Extrait choisi:
++++

D'après les calculs des spécialistes en balistique du centre Johnson de la NASA, la destruction de ce satellite généra un nuage de plus de 1500 débris à une altitude proche de celle de la station ISS qui devait passer à trois reprises près ou dans le nuage de débris. Elle risquait d'être touchée lors du deuxième ou du troisième passage entre 7 et 9 h GMT. Pendant cette période, l'équipage d'ISS se mit en sécurité. Heureusement, finalement les débris passèrent loin de la station ISS et la menace fut écartée.

Ensuite l'affaire se déplaça rapidement sur le plan politique.

Dans un tweet publié le même jour, Bill Nelson, l'administrateur de la NASA depuis avril 2021, déclara "Il est impensable que la Russie mette en danger non seulement les astronautes partenaires internationaux de l'ISS, mais aussi leurs propres cosmonautes."

La station ISS le 4 octobre 2018, lors de l'Expédition 56 après le désamarrage du vaisseau russe Soyouz. Document NASA/Roscosmos.

La Russie n'a d'abord pas confirmé ou nié officiellement les faits mais peu après cet incident l'agence Roscomos signala un retour à la normale. Si tout s'est bien terminé, cet incident souligne le risque réel que prennent les astronautes face aux débris abandonnés dans l'espace et les tirs irresponsables de la Russie.

Le Secrétaire d'État américain Anthony Blinken déclara lors d'une interview que le test démontre clairement que la Russie, "malgré ses prétentions à s'opposer à la militarisation de l'espace extra-atmosphérique, est prête à [...] mettre en péril l'exploration et l'utilisation de l'espace extra-atmosphérique par toutes les nations par son comportement imprudent et irresponsable" (cf. ABC News, 2021)

L'agence Roscosmos répondit aussitôt que "la sécurité inconditionnelle de l'équipage a été et reste notre principale priorité."

Finalement, le 16 novembre 2021 le ministère russe de la Défense Sergueï Choïgou confirma avoir effectué un test et détruit un satellite défunt qui est en orbite depuis 1982, mais insista sur le fait que "les États-Unis savent avec certitude que les fragments résultants, en termes de temps de test et de paramètres orbitaux, n'ont pas été et ne constitueront pas une menace pour les stations orbitales, les engins spatiaux et les activités spatiales". Il qualifia les responsables américains d'"hypocrites".

Le ministre russe de la Défense déclara que la frappe avait été menée "avec une précision chirurgicale" et ne représentait aucune menace pour la station spatiale. Le ministre des Affaires étrangères Sergueï Lavrov qualifia également "l'hypocrisie" américaine de dire que la Russie crée des risques pour les activités pacifiques dans l'espace.

De fait, il faut rappeler que les Américains ont la même technologie que les Russes et les Chinois et la teste dans l'espace parfois sans le dire à personne. En effet, un essai d'arme similaire fut réalisé par la Chine en 2007, par les États-Unis en 2008 et par l'Inde en 2019 mais à des altitudes beaucoup plus basses, bien en dessous de la station ISS. De plus, ce n'est plus un secret, les équipages de la station ISS assurent également des missions militaires dont on ne sait quasiment rien.

++++

Consigne: Prolongez l'extrait sur l'essai antisatellite russe en reprenant juste après sa dernière phrase.

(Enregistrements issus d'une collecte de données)
++++

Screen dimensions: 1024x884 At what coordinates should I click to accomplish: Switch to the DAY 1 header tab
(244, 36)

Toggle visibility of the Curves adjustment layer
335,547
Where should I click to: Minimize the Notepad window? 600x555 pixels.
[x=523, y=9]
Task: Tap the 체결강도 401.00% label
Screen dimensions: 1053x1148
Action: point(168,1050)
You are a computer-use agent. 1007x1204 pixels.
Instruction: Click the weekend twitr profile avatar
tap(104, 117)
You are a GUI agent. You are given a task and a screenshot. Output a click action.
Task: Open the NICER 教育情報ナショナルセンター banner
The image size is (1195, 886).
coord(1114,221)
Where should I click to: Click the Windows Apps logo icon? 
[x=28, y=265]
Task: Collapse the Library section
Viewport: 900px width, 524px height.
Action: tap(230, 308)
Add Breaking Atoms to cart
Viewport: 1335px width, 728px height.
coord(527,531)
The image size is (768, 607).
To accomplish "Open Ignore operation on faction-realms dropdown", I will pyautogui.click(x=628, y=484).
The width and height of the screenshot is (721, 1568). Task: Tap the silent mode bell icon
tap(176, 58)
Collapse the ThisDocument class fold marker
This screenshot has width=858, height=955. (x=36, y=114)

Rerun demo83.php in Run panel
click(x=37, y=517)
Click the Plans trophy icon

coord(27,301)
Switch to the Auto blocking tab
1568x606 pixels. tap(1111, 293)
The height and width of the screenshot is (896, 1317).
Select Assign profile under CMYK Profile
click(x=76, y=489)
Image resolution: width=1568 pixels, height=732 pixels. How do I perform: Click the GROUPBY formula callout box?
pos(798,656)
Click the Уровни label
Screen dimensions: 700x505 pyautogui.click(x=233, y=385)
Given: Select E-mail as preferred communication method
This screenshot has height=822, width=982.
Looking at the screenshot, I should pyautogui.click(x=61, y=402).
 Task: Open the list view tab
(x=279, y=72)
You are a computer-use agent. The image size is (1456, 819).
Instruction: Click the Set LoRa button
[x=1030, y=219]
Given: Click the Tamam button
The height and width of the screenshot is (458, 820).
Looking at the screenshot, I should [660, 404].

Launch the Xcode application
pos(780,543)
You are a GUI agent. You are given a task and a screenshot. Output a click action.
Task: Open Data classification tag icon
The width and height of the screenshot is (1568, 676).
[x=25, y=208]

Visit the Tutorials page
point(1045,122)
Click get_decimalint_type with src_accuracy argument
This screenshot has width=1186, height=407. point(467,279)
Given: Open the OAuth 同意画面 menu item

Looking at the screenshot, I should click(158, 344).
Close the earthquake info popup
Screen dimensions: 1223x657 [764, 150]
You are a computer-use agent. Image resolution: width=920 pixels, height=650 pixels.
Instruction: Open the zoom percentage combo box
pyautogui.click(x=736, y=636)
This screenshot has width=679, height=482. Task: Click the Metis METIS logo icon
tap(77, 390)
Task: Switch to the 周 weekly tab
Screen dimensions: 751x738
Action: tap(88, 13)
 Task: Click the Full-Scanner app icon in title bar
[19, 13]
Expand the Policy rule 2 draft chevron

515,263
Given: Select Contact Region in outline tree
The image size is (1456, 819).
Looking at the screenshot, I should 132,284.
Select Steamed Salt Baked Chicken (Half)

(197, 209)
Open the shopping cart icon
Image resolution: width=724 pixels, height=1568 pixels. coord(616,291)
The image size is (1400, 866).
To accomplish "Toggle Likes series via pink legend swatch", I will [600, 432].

++++

Résultat attendu:
A voir : Gravity" continuous shot. Opening Scene. Space debris hits Explorer

Le Secrétaire Général de l'OTAN, Jens Stoltenberg, déclara dans une interview accordée aux journalistes au siège de l'organisation à Bruxelles, que les actions de la Russie mettaient en danger la station spatiale : "C'était un acte imprudent de la part de la Russie d'abattre et de détruire un satellite dans le cadre d'un test d'un système d'armes anti-satellites." Stoltenberg déclara que c'était une préoccupation supplémentaire "parce que cela démontre que la Russie développe actuellement de nouveaux systèmes d'armes qui peuvent abattre les satellites, peuvent détruire d'importantes capacités spatiales pour les infrastructures de base sur Terre, comme les communications, comme la navigation, ou comme l'alerte précoce des lancements de missiles."

Le tweet de Jim Bridenstine, alors administrateur de la NASA, rappela que POTUS alias the President Of The United States, a demandé 15 millions de dollars au Congrès pour que le Bureau du Commerce Spatial assure la surveillance des objets spatiaux et coordonne les alertes. Sa demande n'a toujours pas été entendue.

Sur le plan légal, le Traité de l'Espace de l'ONU entré en vigueur en 1967 qui interdit l'usage d'armes nucléaires dans l'espace n'est pas contraignant pour les armes conventionnelles et malheureusement les grandes puissances spatiales profitent de cette faille pour tester de nouvelles armes dans l'espace. Par ailleurs, l'existence même de l'US Space Force et des satellites espions, y compris européens et même français, confirme que l'espace est le nouveau champ de bataille géopolitique et représente un enjeu stratégique pour les grandes nations au même titre que le sont certains territoires, détroits, passages maritimes et îles sur Terre.

En résumé, comme toutes les puissances spatiales, la Russie se croit en dehors de toute juridication là-haut et fait ce qu'elle veut. Les puissances spatiales sont des hors-la-loi une fois dans l'espace, ne respectant plus aucune loi ni éthique, ce qui ne présage rien de bon !

Face à ce danger de collision qui devient tous les jours plus concret, une étude de la NASA estima que pratiquement tous les satellites des méga-constellations en orbite LEO devront être éloignés de tout danger tous les cinq ans, sans quoi le risque de collision augmenterait de manière exponentielle. Avec l'outil présenté ci-dessus, il est clair que dès aujourd'hui l'orbite basse est très encombrée, ce qui signifie qu'il est urgent de gérer tout le trafic spatial si nous voulons que l'espace reste propre et sans danger.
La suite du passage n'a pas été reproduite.